À faire: Modifiez l'ensemble des données ci-dessous en remplaçant « Viewport » par « Window ». Recopiez tout le reste sans changement.

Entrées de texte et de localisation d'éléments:

------------------------------

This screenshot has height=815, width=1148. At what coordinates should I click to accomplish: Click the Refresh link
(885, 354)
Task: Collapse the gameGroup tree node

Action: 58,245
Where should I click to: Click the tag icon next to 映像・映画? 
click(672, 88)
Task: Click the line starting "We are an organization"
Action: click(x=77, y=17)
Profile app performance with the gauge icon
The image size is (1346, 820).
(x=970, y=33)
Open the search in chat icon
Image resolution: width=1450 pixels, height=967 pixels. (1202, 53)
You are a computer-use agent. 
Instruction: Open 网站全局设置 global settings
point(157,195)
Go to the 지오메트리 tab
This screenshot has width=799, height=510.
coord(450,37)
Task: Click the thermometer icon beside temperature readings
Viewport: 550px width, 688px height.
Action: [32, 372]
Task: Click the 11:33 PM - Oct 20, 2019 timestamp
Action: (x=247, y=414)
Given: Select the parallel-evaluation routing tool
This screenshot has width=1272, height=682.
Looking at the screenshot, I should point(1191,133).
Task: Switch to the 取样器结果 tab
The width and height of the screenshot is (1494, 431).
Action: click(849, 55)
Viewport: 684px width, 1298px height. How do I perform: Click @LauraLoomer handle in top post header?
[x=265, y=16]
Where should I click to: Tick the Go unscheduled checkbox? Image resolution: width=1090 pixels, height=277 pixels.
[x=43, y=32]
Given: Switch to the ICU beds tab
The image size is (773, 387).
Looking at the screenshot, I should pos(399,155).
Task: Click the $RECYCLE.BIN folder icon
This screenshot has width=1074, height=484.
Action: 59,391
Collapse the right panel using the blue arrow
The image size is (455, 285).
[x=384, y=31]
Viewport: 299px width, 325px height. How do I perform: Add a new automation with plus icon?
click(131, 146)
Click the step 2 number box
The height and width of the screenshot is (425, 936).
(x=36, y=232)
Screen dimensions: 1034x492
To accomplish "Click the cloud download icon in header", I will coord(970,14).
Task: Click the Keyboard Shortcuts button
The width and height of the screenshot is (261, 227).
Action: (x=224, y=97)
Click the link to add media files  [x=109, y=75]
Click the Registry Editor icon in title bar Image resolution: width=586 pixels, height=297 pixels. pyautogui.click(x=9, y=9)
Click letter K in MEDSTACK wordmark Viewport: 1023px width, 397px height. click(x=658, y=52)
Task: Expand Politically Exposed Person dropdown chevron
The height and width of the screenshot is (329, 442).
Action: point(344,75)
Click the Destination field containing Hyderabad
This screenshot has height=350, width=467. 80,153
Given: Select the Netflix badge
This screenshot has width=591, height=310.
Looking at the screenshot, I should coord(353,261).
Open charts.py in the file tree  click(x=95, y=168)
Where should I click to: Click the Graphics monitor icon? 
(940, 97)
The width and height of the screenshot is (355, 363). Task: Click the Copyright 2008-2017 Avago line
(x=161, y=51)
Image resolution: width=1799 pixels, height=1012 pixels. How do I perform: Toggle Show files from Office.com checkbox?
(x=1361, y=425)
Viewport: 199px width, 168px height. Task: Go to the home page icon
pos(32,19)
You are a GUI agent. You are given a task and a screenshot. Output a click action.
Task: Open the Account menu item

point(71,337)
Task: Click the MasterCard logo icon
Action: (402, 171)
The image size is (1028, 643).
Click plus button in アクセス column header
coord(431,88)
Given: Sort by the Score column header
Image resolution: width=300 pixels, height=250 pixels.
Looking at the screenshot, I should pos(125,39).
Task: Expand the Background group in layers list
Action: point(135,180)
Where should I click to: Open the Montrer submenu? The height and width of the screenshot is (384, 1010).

------------------------------

Résultat:
This screenshot has height=815, width=1148. At what coordinates should I click to accomplish: Click the Refresh link
(885, 354)
Task: Collapse the gameGroup tree node

Action: 58,245
Where should I click to: Click the tag icon next to 映像・映画? 
click(672, 88)
Task: Click the line starting "We are an organization"
Action: click(x=77, y=17)
Profile app performance with the gauge icon
The image size is (1346, 820).
(x=970, y=33)
Open the search in chat icon
Image resolution: width=1450 pixels, height=967 pixels. (1202, 53)
You are a computer-use agent. 
Instruction: Open 网站全局设置 global settings
point(157,195)
Go to the 지오메트리 tab
This screenshot has width=799, height=510.
coord(450,37)
Task: Click the thermometer icon beside temperature readings
Window: 550px width, 688px height.
Action: [32, 372]
Task: Click the 11:33 PM - Oct 20, 2019 timestamp
Action: (x=247, y=414)
Given: Select the parallel-evaluation routing tool
This screenshot has width=1272, height=682.
Looking at the screenshot, I should point(1191,133).
Task: Switch to the 取样器结果 tab
The width and height of the screenshot is (1494, 431).
Action: click(849, 55)
Window: 684px width, 1298px height. How do I perform: Click @LauraLoomer handle in top post header?
[x=265, y=16]
Where should I click to: Tick the Go unscheduled checkbox? Image resolution: width=1090 pixels, height=277 pixels.
[x=43, y=32]
Given: Switch to the ICU beds tab
The image size is (773, 387).
Looking at the screenshot, I should pos(399,155).
Task: Click the $RECYCLE.BIN folder icon
This screenshot has width=1074, height=484.
Action: 59,391
Collapse the right panel using the blue arrow
The image size is (455, 285).
[x=384, y=31]
Window: 299px width, 325px height. How do I perform: Add a new automation with plus icon?
click(131, 146)
Click the step 2 number box
The height and width of the screenshot is (425, 936).
(x=36, y=232)
Screen dimensions: 1034x492
To accomplish "Click the cloud download icon in header", I will coord(970,14).
Task: Click the Keyboard Shortcuts button
The width and height of the screenshot is (261, 227).
Action: (x=224, y=97)
Click the link to add media files  [x=109, y=75]
Click the Registry Editor icon in title bar Image resolution: width=586 pixels, height=297 pixels. pyautogui.click(x=9, y=9)
Click letter K in MEDSTACK wordmark Window: 1023px width, 397px height. click(x=658, y=52)
Task: Expand Politically Exposed Person dropdown chevron
The height and width of the screenshot is (329, 442).
Action: point(344,75)
Click the Destination field containing Hyderabad
This screenshot has height=350, width=467. 80,153
Given: Select the Netflix badge
This screenshot has width=591, height=310.
Looking at the screenshot, I should coord(353,261).
Open charts.py in the file tree  click(x=95, y=168)
Where should I click to: Click the Graphics monitor icon? 
(940, 97)
The width and height of the screenshot is (355, 363). Task: Click the Copyright 2008-2017 Avago line
(x=161, y=51)
Image resolution: width=1799 pixels, height=1012 pixels. How do I perform: Toggle Show files from Office.com checkbox?
(x=1361, y=425)
Window: 199px width, 168px height. Task: Go to the home page icon
pos(32,19)
You are a GUI agent. You are given a task and a screenshot. Output a click action.
Task: Open the Account menu item

point(71,337)
Task: Click the MasterCard logo icon
Action: (402, 171)
The image size is (1028, 643).
Click plus button in アクセス column header
coord(431,88)
Given: Sort by the Score column header
Image resolution: width=300 pixels, height=250 pixels.
Looking at the screenshot, I should pos(125,39).
Task: Expand the Background group in layers list
Action: point(135,180)
Where should I click to: Open the Montrer submenu? The height and width of the screenshot is (384, 1010).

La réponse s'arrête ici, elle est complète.